### WHAT THE TASK REQUIRES
Rewrite the lines of the listing below as a numbered list, omitting any blank lines, from the line containing "This screenshot has height=703, width=1024." through the final line of the listing, both included.

— START OF DATA PROVIDED —

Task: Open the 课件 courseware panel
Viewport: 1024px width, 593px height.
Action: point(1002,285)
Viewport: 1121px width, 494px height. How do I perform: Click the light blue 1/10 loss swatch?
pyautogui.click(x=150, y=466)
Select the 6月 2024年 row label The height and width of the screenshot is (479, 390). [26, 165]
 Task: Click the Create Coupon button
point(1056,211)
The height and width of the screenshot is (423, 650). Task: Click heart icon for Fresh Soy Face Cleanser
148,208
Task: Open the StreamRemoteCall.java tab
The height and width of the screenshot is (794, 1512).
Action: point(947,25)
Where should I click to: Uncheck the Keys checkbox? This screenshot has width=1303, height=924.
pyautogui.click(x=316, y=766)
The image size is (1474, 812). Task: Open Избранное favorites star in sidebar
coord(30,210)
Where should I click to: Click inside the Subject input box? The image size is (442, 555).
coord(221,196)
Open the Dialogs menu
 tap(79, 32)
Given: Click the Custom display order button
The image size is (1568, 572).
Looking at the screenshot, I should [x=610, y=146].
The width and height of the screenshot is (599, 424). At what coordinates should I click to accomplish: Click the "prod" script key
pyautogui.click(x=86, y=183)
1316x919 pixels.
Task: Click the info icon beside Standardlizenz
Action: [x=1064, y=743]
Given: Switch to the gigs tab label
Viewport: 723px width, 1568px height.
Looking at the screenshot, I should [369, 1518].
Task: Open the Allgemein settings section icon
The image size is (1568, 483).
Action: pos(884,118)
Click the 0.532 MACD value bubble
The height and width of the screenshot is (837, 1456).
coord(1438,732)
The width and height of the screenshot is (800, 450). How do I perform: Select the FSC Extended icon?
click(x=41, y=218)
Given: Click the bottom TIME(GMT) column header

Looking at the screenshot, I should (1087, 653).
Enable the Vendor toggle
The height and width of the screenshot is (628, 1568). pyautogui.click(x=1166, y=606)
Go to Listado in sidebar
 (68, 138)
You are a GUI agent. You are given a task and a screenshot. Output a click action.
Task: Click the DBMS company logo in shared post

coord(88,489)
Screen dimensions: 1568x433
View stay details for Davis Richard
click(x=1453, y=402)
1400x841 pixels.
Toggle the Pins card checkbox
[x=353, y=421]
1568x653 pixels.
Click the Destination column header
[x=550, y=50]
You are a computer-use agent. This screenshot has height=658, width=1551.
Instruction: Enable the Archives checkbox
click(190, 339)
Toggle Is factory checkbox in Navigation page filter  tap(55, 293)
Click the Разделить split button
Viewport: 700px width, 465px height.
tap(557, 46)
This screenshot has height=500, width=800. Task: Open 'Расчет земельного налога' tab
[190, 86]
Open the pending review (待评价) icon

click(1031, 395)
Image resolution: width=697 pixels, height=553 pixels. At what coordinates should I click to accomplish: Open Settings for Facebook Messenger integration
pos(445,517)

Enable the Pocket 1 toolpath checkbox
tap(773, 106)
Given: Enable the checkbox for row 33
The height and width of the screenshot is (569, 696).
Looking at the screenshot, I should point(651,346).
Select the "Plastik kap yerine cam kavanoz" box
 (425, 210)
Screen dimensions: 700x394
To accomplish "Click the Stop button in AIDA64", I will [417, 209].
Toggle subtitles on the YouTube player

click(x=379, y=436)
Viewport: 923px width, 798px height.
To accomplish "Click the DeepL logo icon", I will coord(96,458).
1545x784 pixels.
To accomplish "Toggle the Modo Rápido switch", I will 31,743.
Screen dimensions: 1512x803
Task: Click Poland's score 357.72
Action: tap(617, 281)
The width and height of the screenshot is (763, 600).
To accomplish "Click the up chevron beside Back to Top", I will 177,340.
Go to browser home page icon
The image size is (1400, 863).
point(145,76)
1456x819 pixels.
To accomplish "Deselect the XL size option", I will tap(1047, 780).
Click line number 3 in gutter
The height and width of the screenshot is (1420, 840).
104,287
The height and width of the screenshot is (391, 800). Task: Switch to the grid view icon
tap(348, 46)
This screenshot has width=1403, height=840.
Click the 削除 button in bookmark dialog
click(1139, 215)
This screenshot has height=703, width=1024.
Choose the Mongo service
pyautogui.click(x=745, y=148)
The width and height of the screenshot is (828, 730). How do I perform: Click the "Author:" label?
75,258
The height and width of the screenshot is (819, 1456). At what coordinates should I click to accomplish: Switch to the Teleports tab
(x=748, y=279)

— END OF DATA PROVIDED —

### EXERCISE RESULT
1. This screenshot has height=703, width=1024.
2. Choose the Mongo service
3. pyautogui.click(x=745, y=148)
4. The width and height of the screenshot is (828, 730). How do I perform: Click the "Author:" label?
5. 75,258
6. The height and width of the screenshot is (819, 1456). At what coordinates should I click to accomplish: Switch to the Teleports tab
7. (x=748, y=279)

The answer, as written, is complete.